_Written request 1_: Using the review of the novel about Lorpas and Allush, explain why the children of the stranded tourists were unable to assimilate into human society. Answer in one to three sentences.
_Written request 2_: According to the review of the novel about Lorpas and Allush, where did Allush grow up?
_Written request 3_: Continue the review of the novel about Lorpas and Allush, starting after its final sentence.

_Text provided_:
◆ ◆ ◆ ◆
The novel’s protagonists, Lorpas and Allush, are the children of extraterrestrial tourists inadvertently stranded on Earth. By the novel’s opening, most of the original visitors have died, waiting for rescue. A servant remains, as well as the now adult (and even aging) children of the “tourists.” While they were waiting for rescue, the tourists’ efforts to indoctrinate their children against human society and culture effectively made it impossible for the second generation to assimilate. None of them owns property or has the education and skills to take any but the most menial jobs. Lorpas, who is the most assimilated of them, sleeps outdoors and takes the occasional odd job---and, lacking a permanent address, is frequently busted by the police for vagrancy. Allush, by contrast, grew up in the “secret city” in the mountains, where Betashans hid themselves as they waited together for rescue.
The “
In the first chapter, which I’d read previously as a standalone short story, Lorpas is busted by the police for sleeping in an old lady’s yard; when he escapes, he returns to the old lady’s house (in search of his few possessions, which he concealed under a bush) and for a while lives with and takes care of her. I read the standalone story as ambiguous until the ending resolves it, and constantly wondered: is Lorpas an alien, or is he (or his parents) delusional? (The copy on the book’s back cover makes the answer obvious to the reader.) The signs of his non-humanness are his extraordinary strength—“Here on this world with less gravity, we’re stronger”—and his belief that he possesses the power of “the Freeze.” We get a glimpse of his strength on the first page. Because the police grab him while he was sleeping, before he knows what he’s doing, he’s inflicted physical damage on the officers (because he’s exceptionally strong). He’s locked up with the likelihood of being charged not just with vagrancy, but with assaulting a police officer. When he’s planning his escape from custody, he says
The three Fs: Flight, Fight, or Freeze. I hold one of the mice in my stare. He doesn’t move. I count to twenty, then I let him go. Or maybe he held me and let me go. Or maybe we just stared at each other, one creature to another, and then decided that was enough.(12)
And then he notes, “I won’t need to test the freeze. My strength is why I’ve never needed to try it.” In the standalone story, of course, this passage usefully preserves the ambiguity that is absent in the novel. Later, in an incident parallel to the arrest that opens the novel, he resists being “rescued” when Betashans with weapons confront him. His opponents may be Betashans and therefore stronger, but they “look flabby and pale and ridiculous.” Lorpas, it soon emerges, has been shaped by his social marginality into as autonomous and independent a person as it’s possible for an individual to be.
◆ ◆ ◆ ◆
_Data provided_:
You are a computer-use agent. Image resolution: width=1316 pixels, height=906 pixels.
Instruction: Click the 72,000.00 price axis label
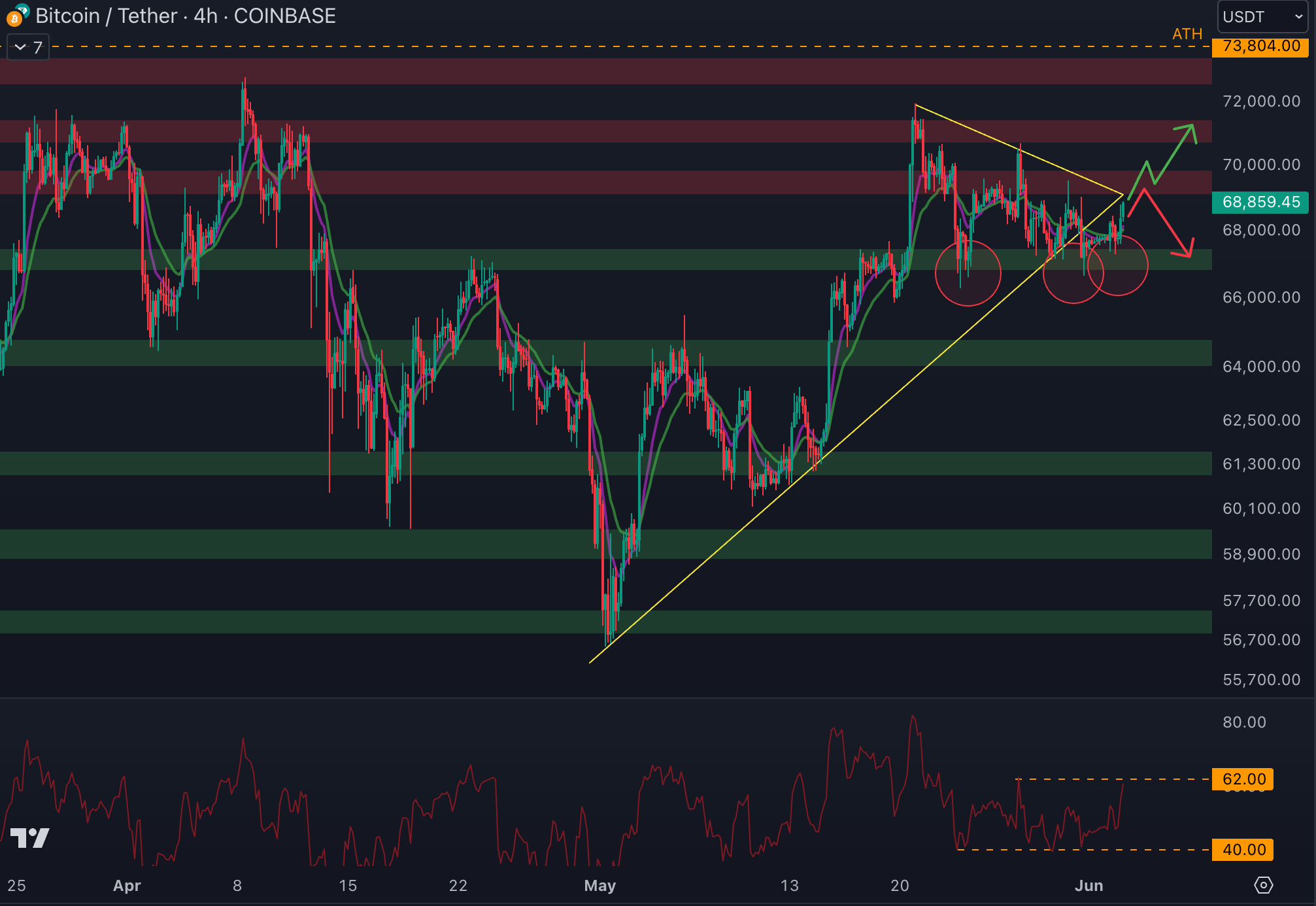click(1260, 101)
◆ ◆ ◆ ◆
_Exercise result 1_: While the tourists waited for rescue, they worked to indoctrinate their children against human society and culture. This made it effectively impossible for the second generation to assimilate, so none of them owns property or has the education and skills for anything but the most menial jobs.

_Exercise result 2_: Allush grew up in the "secret city" in the mountains, where Betashans hid while they waited together for rescue.

_Exercise result 3_:
Regardless of his social marginality and his mother’s efforts to prevent his assimilation into human society, however, Lorpas is well enough socialized into human society to enjoy friendly relations with his jailers (despite his assault on their colleagues). He also manages to make a place for himself in the old lady’s household, and is useful to her even as he makes use of her resources. Later, he wins the trust of a temporary employer even in the face of the trouble Lorpas’s presence brings into his and his daughter’s life. Interestingly, although the individuals Lorpas comes to care most for—Allush and the old servant, Mollish—are Betashans who’ve been living in the secret city for years (whom he loves as a potential mate and a sort of foster mother respectively), he is on the whole more comfortable with humans than with Betashans who have not lived among humans. And when it comes right down to it, he instinctively resists being returned to Betasha. If Earth is not “home,” neither is Betasha.
Perhaps one of the most effective—and also charming—aspects of this novel is the shift in thinking that Emswhiller’s choice of viewpoint characters not only permits but demands of the reader. At the outset Lorpas appears to be a homeless man who believes he’s an extraterrestrial being rousted by the police. I found the voice of his first-person narrative so genial and decent that I was immediately invested in his escape from custody; and by the time he takes up uninvited residence with Ruth, a fragile old lady, my sympathies were full engaged (which would ordinarily not have been the case given similar circumstances and a less engaging character). And at the end of the chapter, when his presence in the old lady’s house ends badly for her, I didn’t hold him at all responsible. Rather, I saw him as allied with humans against Betashans he can’t understand because “they haven’t bothered to learn our language.” Our language, he says: though up until now Lorpas’s “we” has referred to Betashans, and “home” has referred to Betasha.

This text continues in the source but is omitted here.